Re: Speeding up the dynamic linker with 100s of DSOs?

Andrew Chatham
On 1/6/06, Roland McGrath <[hidden email]> wrote:

> > I'm going to try to fix this for us somehow and release a patch,
> > whether it goes into the official glibc or not. Perhaps my efforts
> > would be better directed towards speeding up prelink. I haven't
> > actually looked at the implementation yet.
>
> What we'll encourage is whatever efforts help to optimize cases that affect
> a lot of users.  Linking something and then running it only once, is common
> for you and me, but not common among dynamic linker invocations overall.
> If you find improvements to the dynamic linker that improve your case
> without hurting others, nor (further) overly complicating the code nor
> other downsides, we will of course be receptive.  There are certainly other
> cases of programs that load way too many DSOs, and some of those are with
> dlopen and thus much harder to help with prelink.  But algorithm
> improvements or tunings need to be beneficial across the board, or at least
> beneficial to worthwhile cases while not harming other common cases.

Fair enough, though it seems similar LD_BIND_NOW, perhaps a bit more
complicated. My current patch is a 50 lines touching the dynamic
linker and 150 to implement the bloom filters. I'll just continue on
my own and put the patch on code.google.com when I can.
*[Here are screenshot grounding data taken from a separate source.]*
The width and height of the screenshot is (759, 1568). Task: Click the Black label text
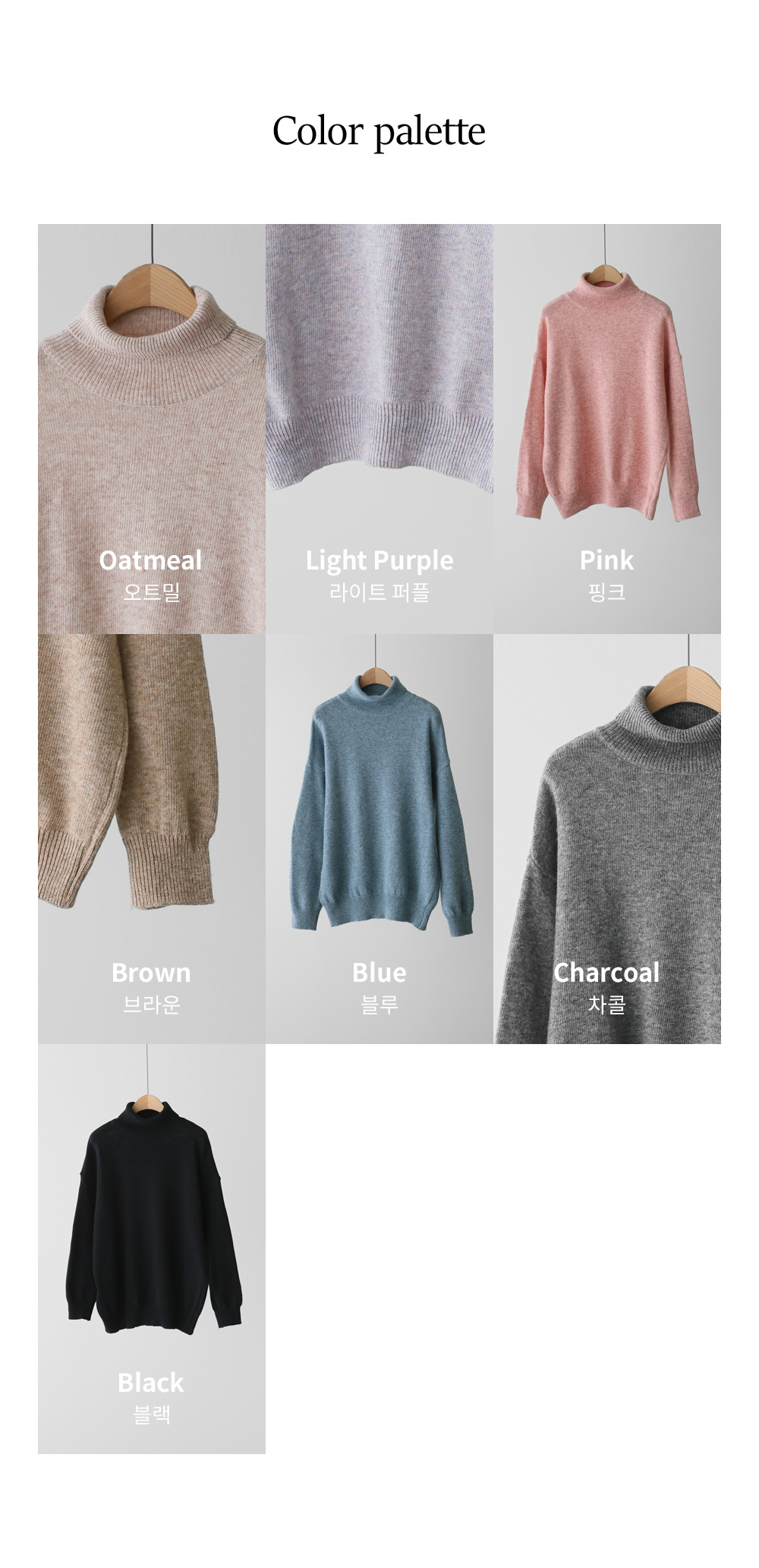(x=151, y=1383)
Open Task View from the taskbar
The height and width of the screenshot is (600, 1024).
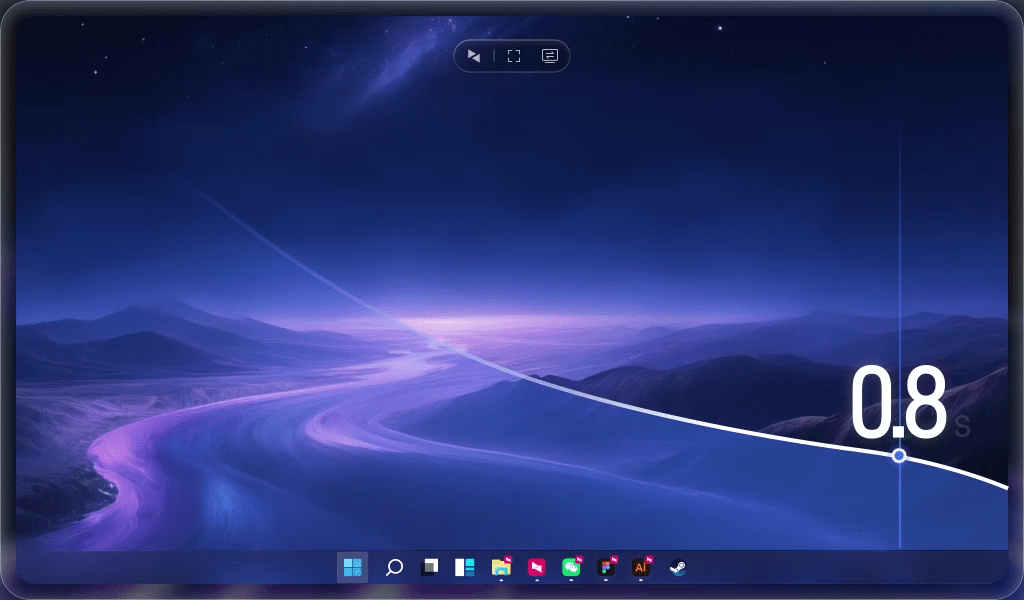point(429,567)
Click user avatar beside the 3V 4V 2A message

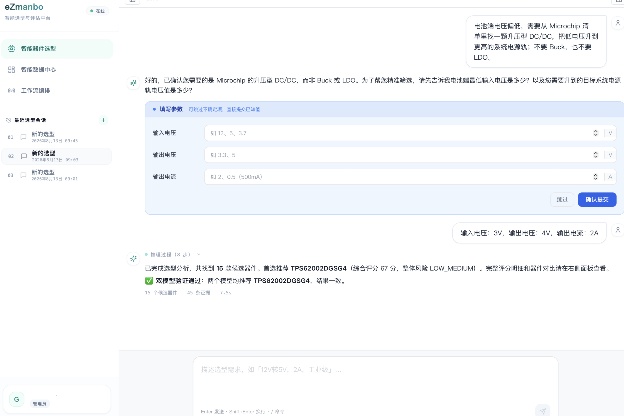point(617,230)
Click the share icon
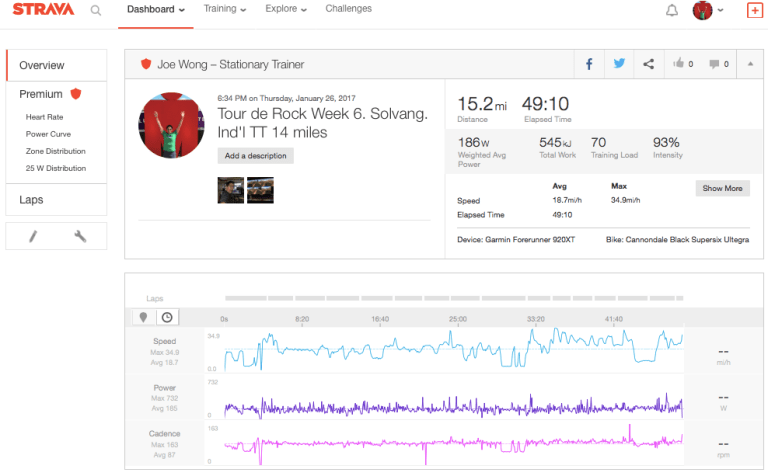Screen dimensions: 768x476 point(649,64)
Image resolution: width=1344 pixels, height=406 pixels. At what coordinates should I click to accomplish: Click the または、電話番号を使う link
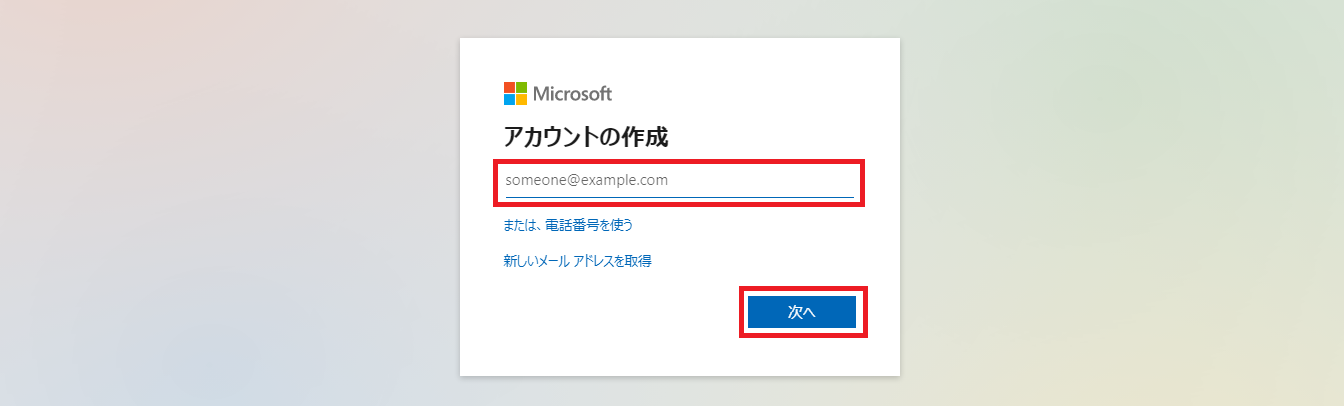coord(568,225)
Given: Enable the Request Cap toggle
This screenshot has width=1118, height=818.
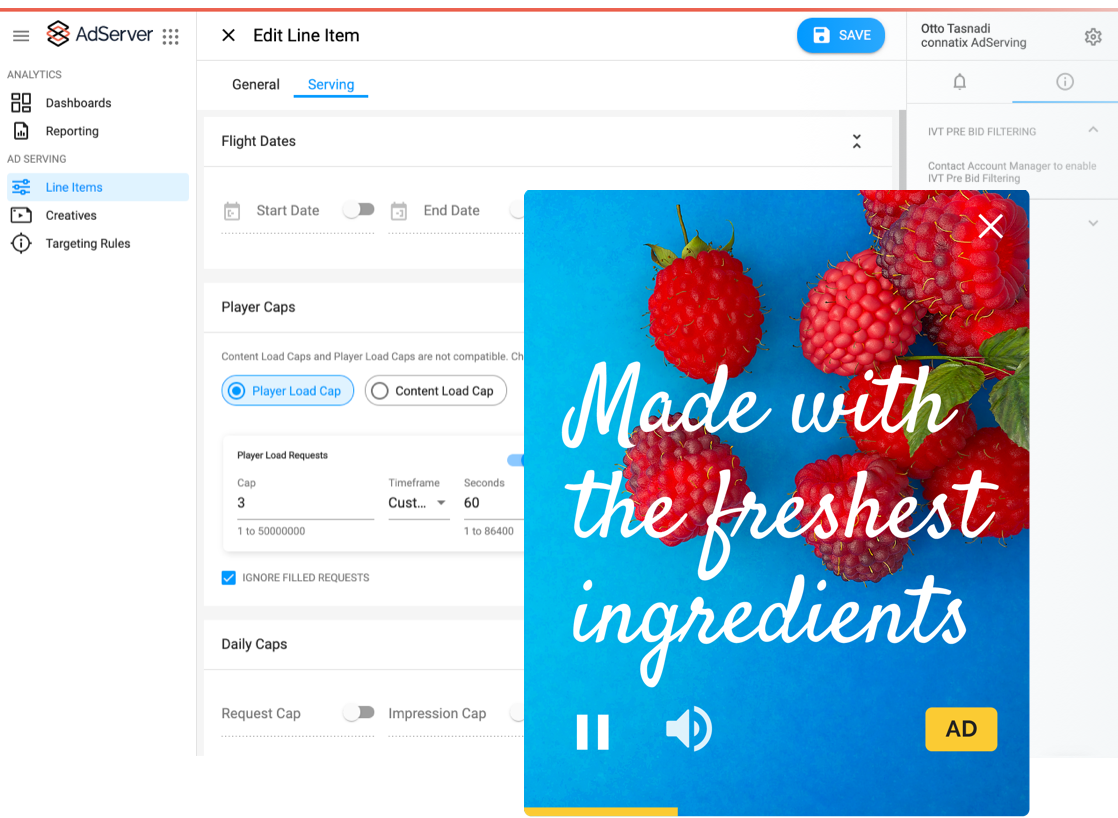Looking at the screenshot, I should point(358,713).
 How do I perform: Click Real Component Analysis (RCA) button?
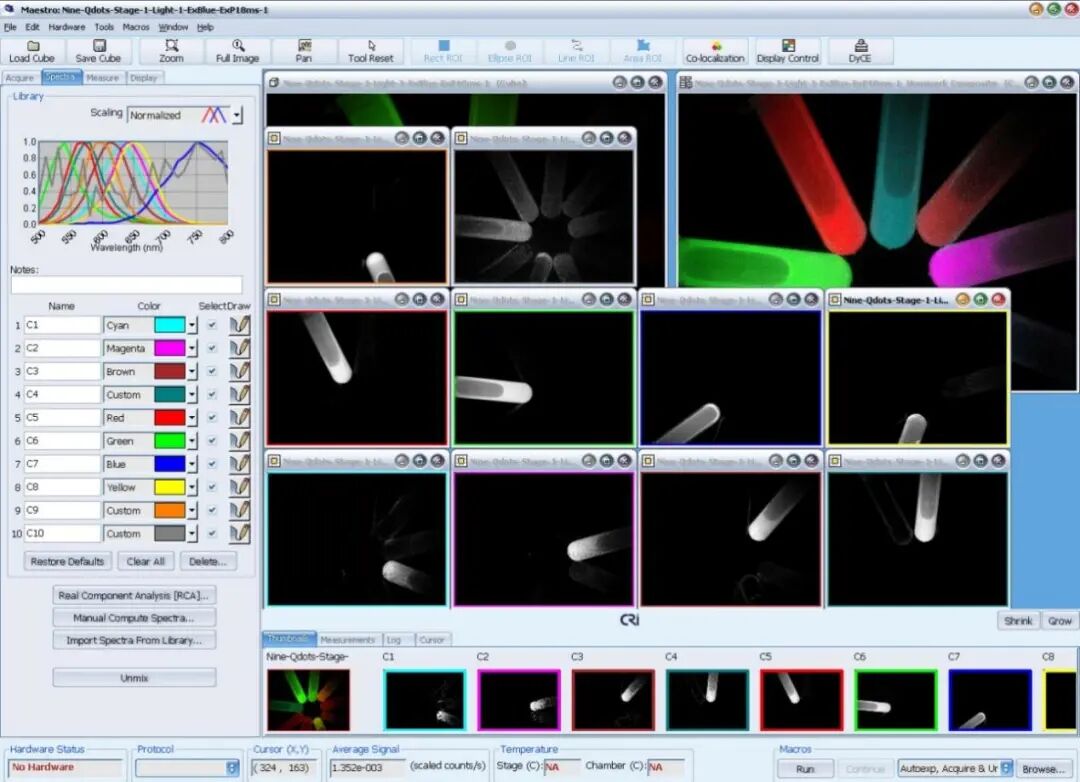(x=134, y=595)
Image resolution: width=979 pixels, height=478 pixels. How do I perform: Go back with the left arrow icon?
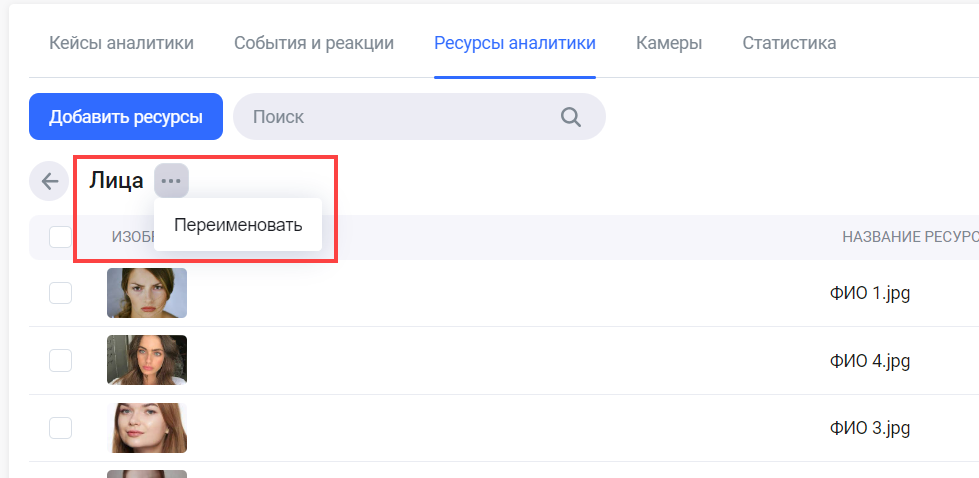pos(49,181)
A broader takeaway is that the code for searching the ELF hash tables
is pretty slow, if just putting a bloom filter in front of it sped
things up so much. This affects everyone using DSOs, though perhaps
not enough to notice. Not sure there's much room to fix it, though,
since the hash table is part of the ELF spec and looks pretty
reasonable. As I said before, Michael had good luck just making the
hash tables bigger.

Andrew

Reply | Threaded
Open this post in threaded view
|

Re: Speeding up the dynamic linker with 100s of DSOs?

Roland McGrath
> Fair enough, though it seems similar LD_BIND_NOW, perhaps a bit more
> complicated. My current patch is a 50 lines touching the dynamic
> linker and 150 to implement the bloom filters. I'll just continue on
> my own and put the patch on code.google.com when I can.

If you want to contribute to the community, please post your patches here
(and of course be prepared to assign copyright).

> A broader takeaway is that the code for searching the ELF hash tables is
> pretty slow, if just putting a bloom filter in front of it sped things up
> so much. This affects everyone using DSOs, though perhaps not enough to
> notice. Not sure there's much room to fix it, though, since the hash
> table is part of the ELF spec and looks pretty reasonable.

The format is the format and extensions for speedups would need a pretty
compelling case.  But contributions to optimize the code we have for the
format we have are of course welcome.

> As I said before, Michael had good luck just making the hash tables bigger.

This is under the control of the linker.  I'm sure that linker changes to
do a better job choosing good table sizes would be welcome (but we here are
not the linker maintainers).


Thanks,
Roland